On 07.11.25 21:26, Daniel Gustafsson wrote:
> When I was writing tests for the SSL SNI patch [0] I realized that the current
> tests for ssl passphrase commands aren't fully exercising the feature, so I
> extended them to better understand how it works. Attached is an extended set
> of tests for passphrase protected keys where connection and reloads are tested
> as well as their different characteristics on Windows.
>
> The patchset also contains a small doc addition which documents the fact that
> passphrase command reloading must be on when running on Windows (EXEC_BACKEND)
> since every backend will issue a SSL configuration reload.
Your test code conflates $windows_os with EXEC_BACKEND. It should work
to enable EXEC_BACKEND on a non-Windows system and have everything work.
So I think that code needs to extract the actual EXEC_BACKEND setting
somehow, instead of using the OS identity as a proxy.

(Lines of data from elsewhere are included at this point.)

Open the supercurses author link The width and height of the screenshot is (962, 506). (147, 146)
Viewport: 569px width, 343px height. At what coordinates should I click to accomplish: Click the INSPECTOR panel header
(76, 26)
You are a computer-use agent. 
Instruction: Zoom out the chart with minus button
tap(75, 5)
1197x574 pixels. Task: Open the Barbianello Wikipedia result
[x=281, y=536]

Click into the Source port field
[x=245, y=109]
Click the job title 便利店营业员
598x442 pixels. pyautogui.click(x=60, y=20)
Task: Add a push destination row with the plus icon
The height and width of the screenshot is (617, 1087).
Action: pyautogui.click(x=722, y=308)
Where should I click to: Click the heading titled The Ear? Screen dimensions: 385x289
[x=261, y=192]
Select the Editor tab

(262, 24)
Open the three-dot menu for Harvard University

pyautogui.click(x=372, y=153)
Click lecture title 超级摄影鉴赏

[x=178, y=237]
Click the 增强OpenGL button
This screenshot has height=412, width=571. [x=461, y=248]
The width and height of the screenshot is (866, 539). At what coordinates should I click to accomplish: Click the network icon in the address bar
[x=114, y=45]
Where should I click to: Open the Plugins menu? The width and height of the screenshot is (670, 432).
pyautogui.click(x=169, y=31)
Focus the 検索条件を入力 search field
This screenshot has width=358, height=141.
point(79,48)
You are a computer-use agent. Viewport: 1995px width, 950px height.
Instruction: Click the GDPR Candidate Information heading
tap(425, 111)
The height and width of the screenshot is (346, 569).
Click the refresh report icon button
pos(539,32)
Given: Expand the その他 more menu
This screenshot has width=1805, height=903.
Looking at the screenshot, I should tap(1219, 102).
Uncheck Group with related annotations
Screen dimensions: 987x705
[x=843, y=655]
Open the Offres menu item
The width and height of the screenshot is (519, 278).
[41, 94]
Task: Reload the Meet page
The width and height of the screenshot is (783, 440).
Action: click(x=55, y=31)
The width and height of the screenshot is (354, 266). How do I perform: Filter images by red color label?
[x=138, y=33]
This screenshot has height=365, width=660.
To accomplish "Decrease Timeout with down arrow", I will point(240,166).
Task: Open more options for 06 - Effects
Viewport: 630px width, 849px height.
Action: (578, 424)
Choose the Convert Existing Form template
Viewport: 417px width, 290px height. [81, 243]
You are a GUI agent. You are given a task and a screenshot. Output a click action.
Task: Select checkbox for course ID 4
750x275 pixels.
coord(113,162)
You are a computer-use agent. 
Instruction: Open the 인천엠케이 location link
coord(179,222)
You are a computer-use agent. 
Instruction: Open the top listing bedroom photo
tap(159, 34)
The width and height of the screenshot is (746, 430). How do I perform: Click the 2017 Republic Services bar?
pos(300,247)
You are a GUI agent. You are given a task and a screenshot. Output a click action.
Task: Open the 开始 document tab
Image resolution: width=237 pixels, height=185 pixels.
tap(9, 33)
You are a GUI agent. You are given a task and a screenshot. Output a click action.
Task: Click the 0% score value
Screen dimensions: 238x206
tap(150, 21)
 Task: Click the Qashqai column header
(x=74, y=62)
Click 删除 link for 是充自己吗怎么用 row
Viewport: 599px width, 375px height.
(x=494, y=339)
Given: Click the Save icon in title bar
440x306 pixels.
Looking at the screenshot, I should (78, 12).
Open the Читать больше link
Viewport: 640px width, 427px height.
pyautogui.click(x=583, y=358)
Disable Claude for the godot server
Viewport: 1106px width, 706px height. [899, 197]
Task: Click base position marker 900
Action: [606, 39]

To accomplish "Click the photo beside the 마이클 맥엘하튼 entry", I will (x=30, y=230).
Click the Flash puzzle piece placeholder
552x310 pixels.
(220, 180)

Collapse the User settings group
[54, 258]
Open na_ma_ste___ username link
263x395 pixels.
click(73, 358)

About the behavior that your documentation patch describes, I would like
to have some kind of reflection of that in the code as well. At least a
comment near default_openssl_tls_init() maybe? I haven't traced the
code through, but I would be curious about what is different in an
EXEC_BACKEND environment. For example, is the argument isServerStart
also true if it's not a server start? Or should the setting actually be
enforced directly on the GUC system?